Par un jugement n° 1805669 du 22 février 2021, le tribunal administratif de Bordeaux a, par les articles 1er et 2 du jugement, fixé le décompte définitif du marché de travaux correspondant au lot n° 4 à 5 598 474,59 euros toutes taxes comprises et condamné la commune de Bordeaux à verser à la société Ineo Aquitaine la somme de 508 168,72 euros au titre du solde de ce marché.
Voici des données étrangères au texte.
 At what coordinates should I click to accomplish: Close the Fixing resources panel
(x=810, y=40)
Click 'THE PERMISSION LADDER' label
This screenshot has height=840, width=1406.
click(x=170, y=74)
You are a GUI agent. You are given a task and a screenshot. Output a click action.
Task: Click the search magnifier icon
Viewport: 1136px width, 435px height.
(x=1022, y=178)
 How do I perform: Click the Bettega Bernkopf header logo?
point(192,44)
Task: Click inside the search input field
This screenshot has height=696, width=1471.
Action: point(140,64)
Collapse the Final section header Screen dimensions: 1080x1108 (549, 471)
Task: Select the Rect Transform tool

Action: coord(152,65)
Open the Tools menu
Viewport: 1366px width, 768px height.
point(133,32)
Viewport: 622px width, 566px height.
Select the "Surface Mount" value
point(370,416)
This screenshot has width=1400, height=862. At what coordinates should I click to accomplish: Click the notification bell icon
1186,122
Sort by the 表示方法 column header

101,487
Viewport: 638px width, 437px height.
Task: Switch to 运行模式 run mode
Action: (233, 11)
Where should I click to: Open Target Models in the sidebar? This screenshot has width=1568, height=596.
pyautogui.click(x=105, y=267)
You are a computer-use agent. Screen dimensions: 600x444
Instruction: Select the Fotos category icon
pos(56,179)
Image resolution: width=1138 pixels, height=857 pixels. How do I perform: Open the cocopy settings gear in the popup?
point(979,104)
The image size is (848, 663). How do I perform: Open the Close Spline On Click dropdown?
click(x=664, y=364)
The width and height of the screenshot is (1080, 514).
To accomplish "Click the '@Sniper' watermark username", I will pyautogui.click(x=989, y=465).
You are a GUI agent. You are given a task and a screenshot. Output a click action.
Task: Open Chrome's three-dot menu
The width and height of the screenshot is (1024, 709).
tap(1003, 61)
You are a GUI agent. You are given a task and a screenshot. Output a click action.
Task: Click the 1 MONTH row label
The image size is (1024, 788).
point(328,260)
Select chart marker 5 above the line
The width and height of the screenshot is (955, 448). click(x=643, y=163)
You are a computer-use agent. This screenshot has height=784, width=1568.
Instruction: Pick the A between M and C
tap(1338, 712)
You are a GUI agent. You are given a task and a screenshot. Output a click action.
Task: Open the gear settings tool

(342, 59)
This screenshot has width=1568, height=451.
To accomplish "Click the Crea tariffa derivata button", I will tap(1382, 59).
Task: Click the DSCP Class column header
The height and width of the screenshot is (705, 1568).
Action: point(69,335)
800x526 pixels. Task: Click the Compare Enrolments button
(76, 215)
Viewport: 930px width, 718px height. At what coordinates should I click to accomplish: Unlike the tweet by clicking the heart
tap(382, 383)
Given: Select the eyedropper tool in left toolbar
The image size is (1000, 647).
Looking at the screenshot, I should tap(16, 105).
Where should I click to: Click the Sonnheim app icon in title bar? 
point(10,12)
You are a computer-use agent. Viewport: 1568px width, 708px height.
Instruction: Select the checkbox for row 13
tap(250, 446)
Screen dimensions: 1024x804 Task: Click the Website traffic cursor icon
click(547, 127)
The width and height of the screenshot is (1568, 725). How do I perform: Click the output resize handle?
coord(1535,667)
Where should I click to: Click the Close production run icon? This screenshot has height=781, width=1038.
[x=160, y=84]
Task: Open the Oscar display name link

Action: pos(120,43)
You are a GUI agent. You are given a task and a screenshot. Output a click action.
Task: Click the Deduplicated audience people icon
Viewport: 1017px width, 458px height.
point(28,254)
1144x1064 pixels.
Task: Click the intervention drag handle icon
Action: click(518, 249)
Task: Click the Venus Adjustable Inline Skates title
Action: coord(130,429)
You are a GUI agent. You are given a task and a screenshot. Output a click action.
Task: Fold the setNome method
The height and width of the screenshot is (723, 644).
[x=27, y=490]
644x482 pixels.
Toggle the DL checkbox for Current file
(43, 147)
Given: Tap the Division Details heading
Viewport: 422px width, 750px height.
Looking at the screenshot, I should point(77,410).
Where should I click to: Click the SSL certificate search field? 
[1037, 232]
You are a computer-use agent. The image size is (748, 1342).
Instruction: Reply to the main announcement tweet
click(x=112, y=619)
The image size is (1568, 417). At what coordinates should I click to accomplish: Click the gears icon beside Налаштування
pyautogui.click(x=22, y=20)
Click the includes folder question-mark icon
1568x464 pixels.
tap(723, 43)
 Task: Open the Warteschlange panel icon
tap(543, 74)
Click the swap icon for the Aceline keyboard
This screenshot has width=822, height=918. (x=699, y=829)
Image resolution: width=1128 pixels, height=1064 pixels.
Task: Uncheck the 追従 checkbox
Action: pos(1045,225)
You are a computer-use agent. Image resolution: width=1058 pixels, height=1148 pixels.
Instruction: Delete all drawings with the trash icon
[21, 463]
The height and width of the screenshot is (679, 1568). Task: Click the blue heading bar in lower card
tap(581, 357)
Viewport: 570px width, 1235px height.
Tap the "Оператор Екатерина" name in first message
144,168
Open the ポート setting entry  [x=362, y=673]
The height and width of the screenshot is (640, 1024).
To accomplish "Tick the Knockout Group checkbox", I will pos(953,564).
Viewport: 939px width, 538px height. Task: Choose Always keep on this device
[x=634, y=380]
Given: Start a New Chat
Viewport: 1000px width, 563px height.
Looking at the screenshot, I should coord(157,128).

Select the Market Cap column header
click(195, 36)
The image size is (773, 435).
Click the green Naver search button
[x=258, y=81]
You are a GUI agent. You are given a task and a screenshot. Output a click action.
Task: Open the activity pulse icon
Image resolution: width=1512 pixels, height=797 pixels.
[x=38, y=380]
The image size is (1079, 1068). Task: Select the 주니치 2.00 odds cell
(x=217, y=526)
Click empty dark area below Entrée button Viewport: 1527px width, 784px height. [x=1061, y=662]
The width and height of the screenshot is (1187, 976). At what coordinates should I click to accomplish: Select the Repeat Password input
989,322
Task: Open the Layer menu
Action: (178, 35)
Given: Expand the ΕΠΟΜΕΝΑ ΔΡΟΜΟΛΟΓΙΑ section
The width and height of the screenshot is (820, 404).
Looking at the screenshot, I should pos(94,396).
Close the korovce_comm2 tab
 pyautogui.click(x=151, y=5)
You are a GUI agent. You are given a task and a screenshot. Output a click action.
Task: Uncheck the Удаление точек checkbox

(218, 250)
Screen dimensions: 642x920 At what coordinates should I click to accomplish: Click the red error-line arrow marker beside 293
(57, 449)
Par l'article 3, le tribunal a également condamné la société X'TU à verser à la société Ineo Aquitaine la somme de 299 028 euros, et, par l'article 4, a condamné solidairement la commune de Bordeaux et la société X'TU à verser à la société Ineo Aquitaine la somme de 5 000 euros en réparation du préjudice résultant des frais administratifs.

Le jugement du tribunal administratif de Bordeaux n° 1805669 du 22 février 2021 a fait l'objet, à la demande de la société Ineo Aquitaine, d'une ordonnance en rectification d'erreur matérielle le 23 mars 2021 par la présidente du tribunal administratif de Bordeaux.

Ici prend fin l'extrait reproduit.